**What the exercise asks:** Copy all of the data below without altering a single line.

Stored data
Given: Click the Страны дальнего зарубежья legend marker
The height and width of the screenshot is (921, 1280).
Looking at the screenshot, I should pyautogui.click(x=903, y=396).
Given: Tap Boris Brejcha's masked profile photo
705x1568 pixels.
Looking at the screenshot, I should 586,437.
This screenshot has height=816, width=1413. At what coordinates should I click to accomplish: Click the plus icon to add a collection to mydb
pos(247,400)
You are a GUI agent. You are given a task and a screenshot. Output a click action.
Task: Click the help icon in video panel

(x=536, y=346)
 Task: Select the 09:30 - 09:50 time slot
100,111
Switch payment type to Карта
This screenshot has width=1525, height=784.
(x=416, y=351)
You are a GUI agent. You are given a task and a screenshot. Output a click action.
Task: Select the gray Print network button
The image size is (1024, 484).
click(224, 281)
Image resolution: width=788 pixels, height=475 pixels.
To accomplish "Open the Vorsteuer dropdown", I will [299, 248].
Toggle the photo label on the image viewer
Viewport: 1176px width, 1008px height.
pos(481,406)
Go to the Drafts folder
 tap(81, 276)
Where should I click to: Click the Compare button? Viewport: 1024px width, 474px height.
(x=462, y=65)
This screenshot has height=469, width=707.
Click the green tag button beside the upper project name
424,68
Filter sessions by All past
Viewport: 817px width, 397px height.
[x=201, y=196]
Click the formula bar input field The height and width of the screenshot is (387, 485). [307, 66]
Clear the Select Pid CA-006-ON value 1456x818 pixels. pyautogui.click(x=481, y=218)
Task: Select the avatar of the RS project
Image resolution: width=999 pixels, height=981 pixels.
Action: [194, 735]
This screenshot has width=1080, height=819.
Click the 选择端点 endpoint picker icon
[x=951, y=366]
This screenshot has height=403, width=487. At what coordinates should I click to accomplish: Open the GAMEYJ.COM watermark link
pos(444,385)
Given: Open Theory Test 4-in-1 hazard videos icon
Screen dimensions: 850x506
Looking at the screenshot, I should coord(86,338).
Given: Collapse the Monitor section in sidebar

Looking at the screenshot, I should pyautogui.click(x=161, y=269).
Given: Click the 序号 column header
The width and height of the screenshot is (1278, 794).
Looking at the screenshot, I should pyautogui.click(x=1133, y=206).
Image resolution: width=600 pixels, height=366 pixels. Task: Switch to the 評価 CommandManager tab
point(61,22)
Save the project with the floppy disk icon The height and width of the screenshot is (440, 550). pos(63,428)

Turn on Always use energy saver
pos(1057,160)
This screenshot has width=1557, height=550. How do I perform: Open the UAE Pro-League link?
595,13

**Result of this task:**
Given: Click the Страны дальнего зарубежья legend marker
The height and width of the screenshot is (921, 1280).
Looking at the screenshot, I should pyautogui.click(x=903, y=396).
Given: Tap Boris Brejcha's masked profile photo
705x1568 pixels.
Looking at the screenshot, I should 586,437.
This screenshot has height=816, width=1413. At what coordinates should I click to accomplish: Click the plus icon to add a collection to mydb
pos(247,400)
You are a GUI agent. You are given a task and a screenshot. Output a click action.
Task: Click the help icon in video panel

(x=536, y=346)
 Task: Select the 09:30 - 09:50 time slot
100,111
Switch payment type to Карта
This screenshot has width=1525, height=784.
(x=416, y=351)
You are a GUI agent. You are given a task and a screenshot. Output a click action.
Task: Select the gray Print network button
The image size is (1024, 484).
click(224, 281)
Image resolution: width=788 pixels, height=475 pixels.
To accomplish "Open the Vorsteuer dropdown", I will [299, 248].
Toggle the photo label on the image viewer
Viewport: 1176px width, 1008px height.
pos(481,406)
Go to the Drafts folder
 tap(81, 276)
Where should I click to: Click the Compare button? Viewport: 1024px width, 474px height.
(x=462, y=65)
This screenshot has height=469, width=707.
Click the green tag button beside the upper project name
424,68
Filter sessions by All past
Viewport: 817px width, 397px height.
[x=201, y=196]
Click the formula bar input field The height and width of the screenshot is (387, 485). [307, 66]
Clear the Select Pid CA-006-ON value 1456x818 pixels. pyautogui.click(x=481, y=218)
Task: Select the avatar of the RS project
Image resolution: width=999 pixels, height=981 pixels.
Action: [194, 735]
This screenshot has width=1080, height=819.
Click the 选择端点 endpoint picker icon
[x=951, y=366]
This screenshot has height=403, width=487. At what coordinates should I click to accomplish: Open the GAMEYJ.COM watermark link
pos(444,385)
Given: Open Theory Test 4-in-1 hazard videos icon
Screen dimensions: 850x506
Looking at the screenshot, I should coord(86,338).
Given: Collapse the Monitor section in sidebar

Looking at the screenshot, I should pyautogui.click(x=161, y=269).
Given: Click the 序号 column header
The width and height of the screenshot is (1278, 794).
Looking at the screenshot, I should pyautogui.click(x=1133, y=206).
Image resolution: width=600 pixels, height=366 pixels. Task: Switch to the 評価 CommandManager tab
point(61,22)
Save the project with the floppy disk icon The height and width of the screenshot is (440, 550). pos(63,428)

Turn on Always use energy saver
pos(1057,160)
This screenshot has width=1557, height=550. How do I perform: Open the UAE Pro-League link?
595,13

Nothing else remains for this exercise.